①オンライン診療の普及②社会活動のデジタル化③検査体制の充実④旅館、ホテルの借り上げで軽症者用入院施設を確保⑤100兆円規模の株式買い上げ(日銀)⑥選択的な現金給付とITによるリアルタイム所得の把握⑦低所得家計への緊急融資(18兆円規模)⑧廃業資金の融資など企業の新陳代謝を促す制度の拡充—-がそれである。
この中であえて取り上げたいのが、8番目の長期な視点での産業構造の変化を予測し、対応を促している提言だ。これは、新型コロナウイルス感染症が数年も続くようだと日本の産業構造は大きく変化せざるを得ないとの判断によるものだ。
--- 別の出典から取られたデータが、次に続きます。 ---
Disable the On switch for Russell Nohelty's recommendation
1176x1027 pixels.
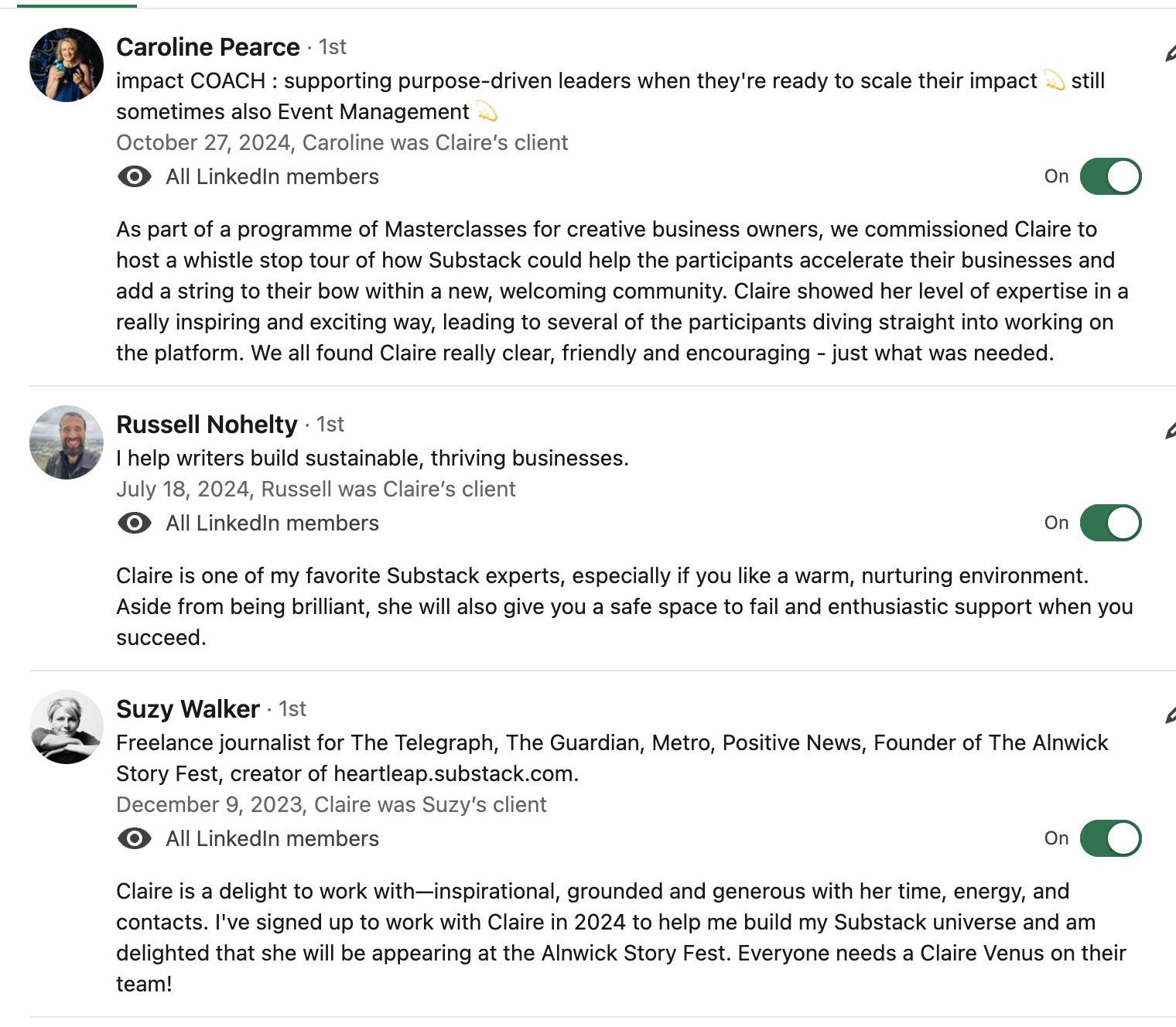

すでに不要不急の外出自粛などが求められる中で、苦境に立つ業種の一方で、インターネットを活用する事業、業種が活況を呈している。働き改革は、テレワークなどの急激な普及を促しつつあり、ショッピングはもとより、学校の授業など教育分野や各種会合、さらには医療もネットで済ませられる状況になってきている。観光、外食、レジャーなどもオンラインサービスなどが急進展するだろう。提言の中にもある、オンライン診療などは対面診療や通院は感染リスクを高めることから普及するだろうし、特にかかりつけ医では当たり前になってくるだろう。許認可申請など行政事務のオンライン化も進むだろう。
新型コロナ禍は、間違いなく生産性の向上という視点も含めてあらゆる分野で社会のデジタル化を急進展させる起爆剤になりそうな気がする。同時に、こうした社会的な価値観の変化に対応できない企業や業種は退陣を余儀なくされるというのも必然だろう。企業の新陳代謝は避けられないのだ。だからそのためにも、国は廃業資金や業種転換のための資金供与などカーテンコール融資の重要さを訴える小林教授でもある。
新型コロナの蔓延は、長期的には産業構造の転換を促す厳しさをも突き付けているということなのだろう。本当に怖い新型コロナウイルスというほかない。